Dopo la Masterclass è stato proiettato proprio questo film, Mother, che il regista ha scelto di proiettare in bianco e nero. “Vorrei che tutti i miei film fossero visti anche nella versione in bianco e nero. Oggi i mezzi digitali lo permettono a basso costo e io sono cresciuto con i classici in bianco e nero. La mancanza di colore permette di avvicinarsi di più ai personaggi.”
Esiste una versione in bianco e nero anche del film più amato del regista, Parasite (2019).
Bong Joon-ho ha parlato del suo capolavoro. “Non sapevo come concludere il film.
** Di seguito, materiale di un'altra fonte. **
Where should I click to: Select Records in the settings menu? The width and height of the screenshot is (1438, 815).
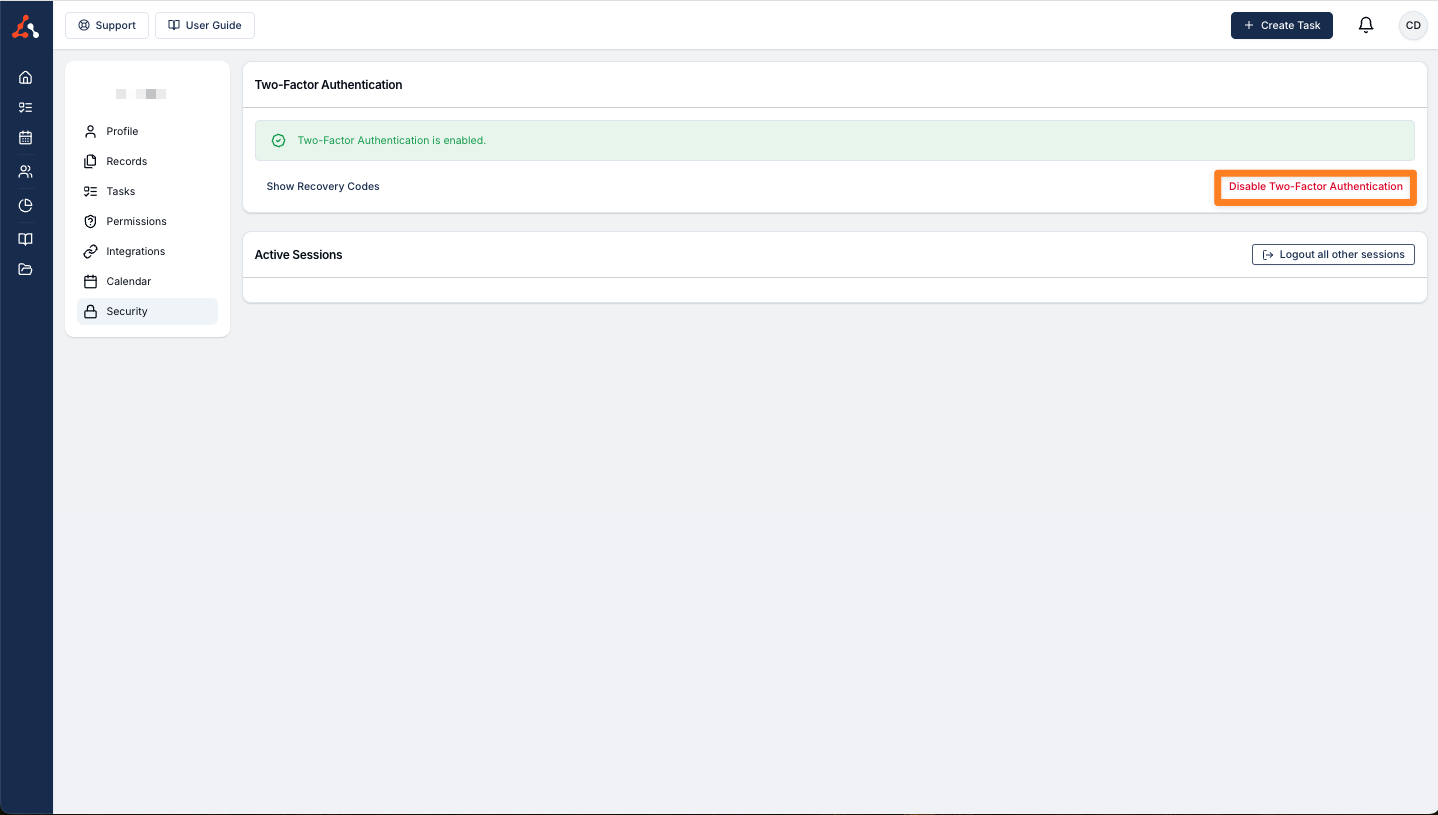click(126, 161)
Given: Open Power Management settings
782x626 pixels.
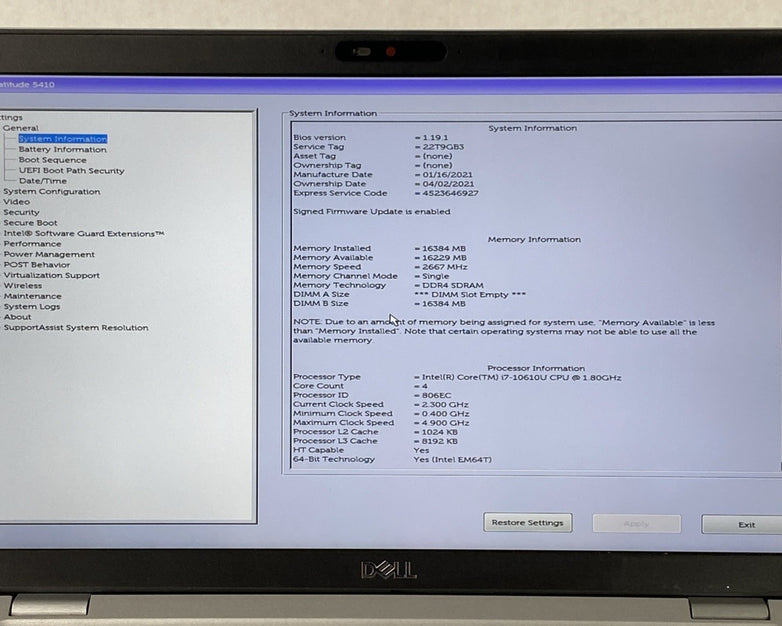Looking at the screenshot, I should (49, 255).
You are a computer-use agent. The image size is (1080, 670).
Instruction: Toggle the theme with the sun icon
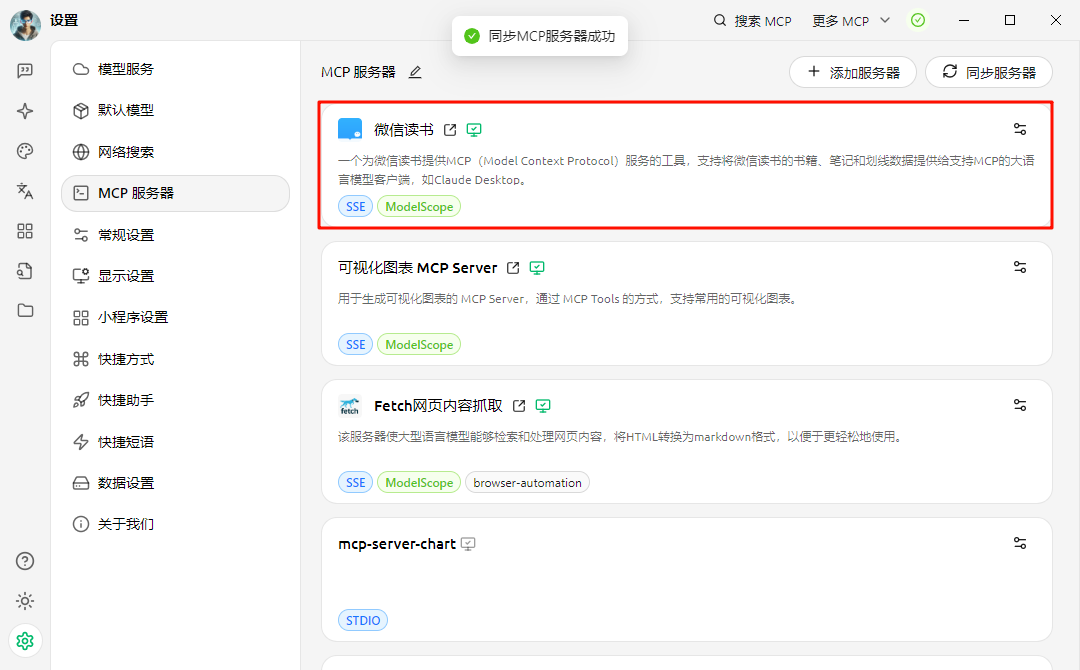click(24, 601)
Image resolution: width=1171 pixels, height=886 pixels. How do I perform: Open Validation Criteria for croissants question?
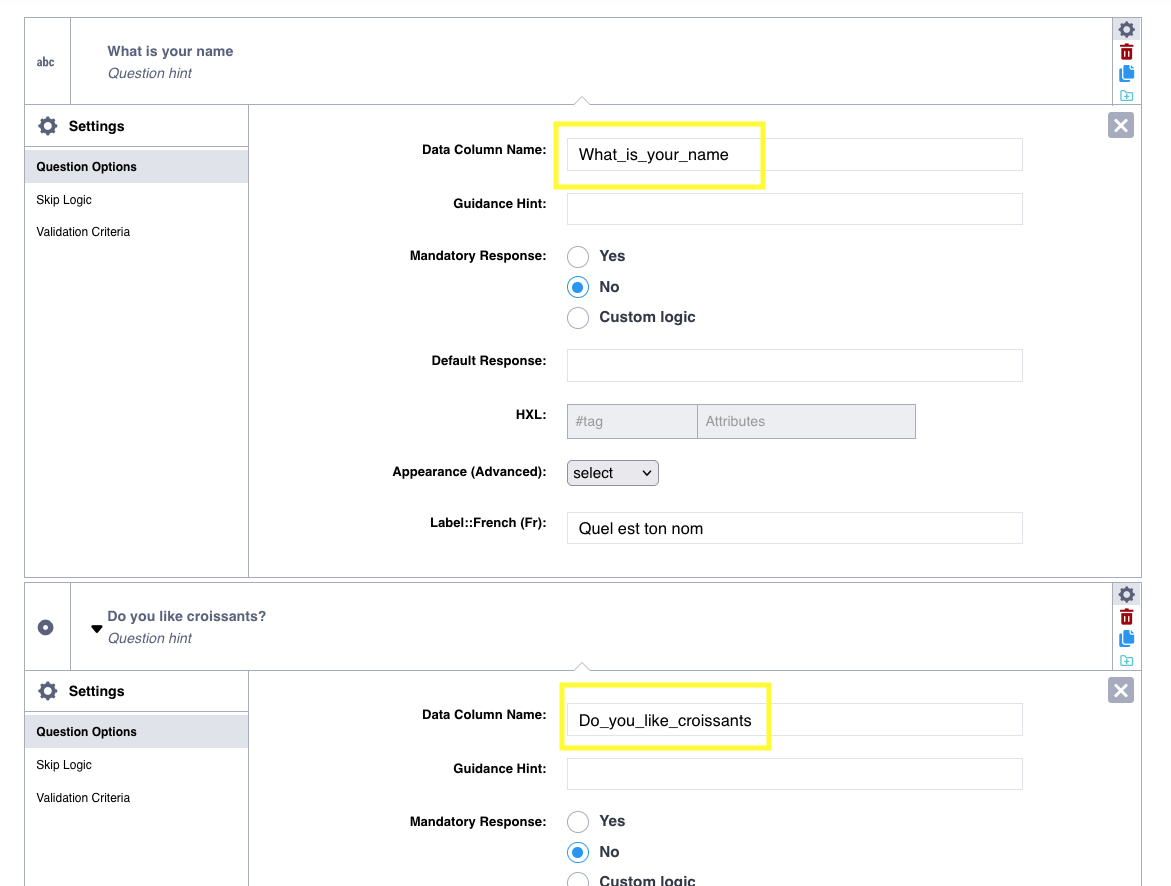click(83, 798)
A tre mesi dall’inizio delle riprese ho avuto l’intuizione della terza famiglia nei sotterranei. Mi è piaciuta molto quest’idea e ho scelto di risolvere così.” Un giovane ha chiesto al regista di raccontare il processo di montaggio sonoro, “Vado a tentativi”, ha risposto Bong Joon-ho, “Mi piacciono le cose che stonano. In Parasite, la scena del crimine e della truffa è accompagnata da una musica barocca. All’inizio ho provato con Vivaldi; l’effetto mi piaceva e ho chiesto al compositore di creare qualcosa del genere. Dopo diversi tentativi, nove per essere precisi, siamo arrivati al pezzo che s’intitola The Belt of Faith. I compositori sono molto sensibili ed è difficile lavorare con loro ma ne vale la pena.”
Poche parole sul suo ultimo film che attendiamo frementi. “È ambientato nella periferia di Londra. Si tratta di fantascienza ma non preoccupatevi, non ci sono eroi. È sempre nel mio stile. Troverete i miei soliti personaggi goffi: dei perdenti. Forse, però, è proprio la loro goffaggine a permettergli di ribaltare la situazione”, ha concluso Bong Joon-ho.